Seseorang yang masih melekat pada konsep dualitas dalam psikologisnya, maka dia akan hanyut dalam gelombang naik turunnya kehidupan. Alias dia akan diselimuti oleh penderitaan suka dan duka yang tiada berakhir. Oleh karena itu, bagi yang berhasrat untuk terbebaskan dari penderitaan dunia, maka perlu untuk melampaui dualitas. Yaitu melampaui segala dualitas psikologis yang selama ini menjadi sumber penderitaan.
Bagaimana caranya? yaitu salah satunya dengan menyelami hakikat keberadaan. Hakikat Tuhan dalam bahasa religinya. Dengan memahami hakikat kebenaran Tuhan yang sejati, manusia akan mulai tersadar apa sebenarnya di balik perwujudan dunia fisik yang nampak ini?
Jika dalam ilmu fisika quantum dijelaskan bahwa segala sesuatu yang berwujud materi, memiliki kesamaan bahan pembentuk di wilayah yang sangat micro. Yaitu masing-masing benda fisik tersusun atas proton, elektron dan neutron. Lebih halus lagi, di balik proton, elektron dan neutron, ada bahan pembentuk yaitu energi dan vibrasi. Di sebalik itu, ada bahan yang lebih halus lagi, yang pada intinya segala sesuatu yang berbentuk materi, bermula dari bahan non materi yang sama.

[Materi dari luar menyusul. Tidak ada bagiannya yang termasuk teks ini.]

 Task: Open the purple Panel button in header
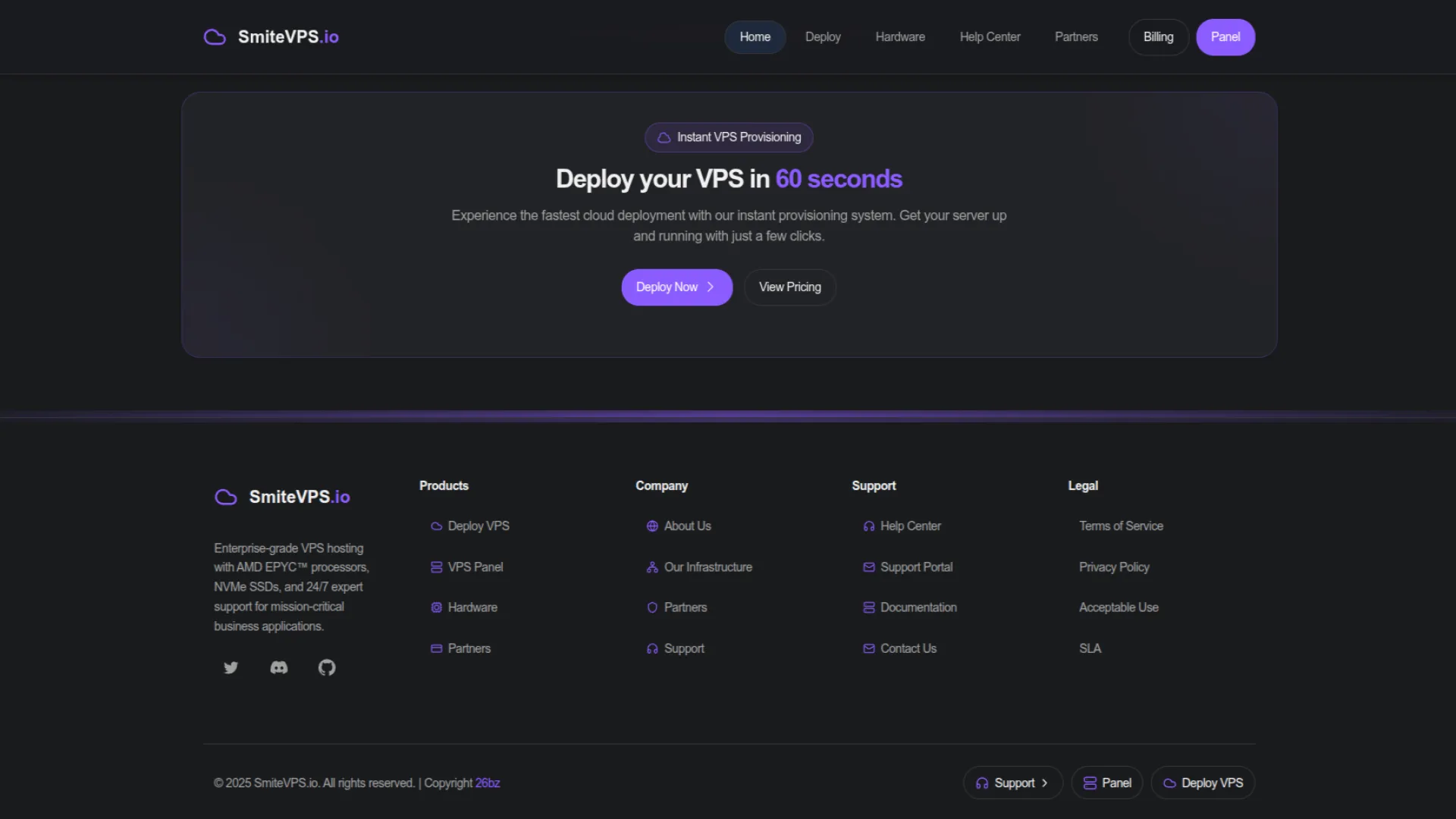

Hal ini sejalan dengan pengetahuan dari para pelaku spiritual, dari berbagai aliran agama dan spiritual. Setelah saya pelajari dari berbagai ajaran spiritual baik islam, hindu, budha, jawa, sepertinya memiliki satu kesimpulan yang sama dalam mengenal sumber dari segala sumber yang kasat mata maupun tak kasat mata. yaitu segala sesuatu bersumber dari yang satu, yaitu yang Maha Esa.
Ketika manusia, bisa memahami bahwa segala sesuatu berasal dari yang Tunggal, maka dualitas tidak lagi menjadi pengganggu. Karena sudah mampu melampaui dualitas, dan bisa menyelami singularitas. Yaitu Ke-Esaan.
Penjelasan ini barangkali menjadi sulit dipahami, namun saya pun menuliskan ini dengan pemahaman saya saat ini. Dan dengan pemahaman ini, saya lebih bisa menerima kehidupan ini tanpa menjadikannya duka dan derita. Dan saya lebih bisa menyebarkan rasa welas asih, karena menyadari kita semua ada karena belas kasih Allah swt. Seringkali kita menanam dan mempertahankan benih-benih kebencian, benih ketidaksukaan, benih permusuhan, karena kita tidak sadar bahwa kita sebenarnya saling terhubung, dan kita sebenarnya berasal dari dzat yang satu. Ketika bisa menyadari itu, maka kita hanya bisa melihat cinta pada setiap wujud segala sesuatu.
Wallaohu’alam bishshowab.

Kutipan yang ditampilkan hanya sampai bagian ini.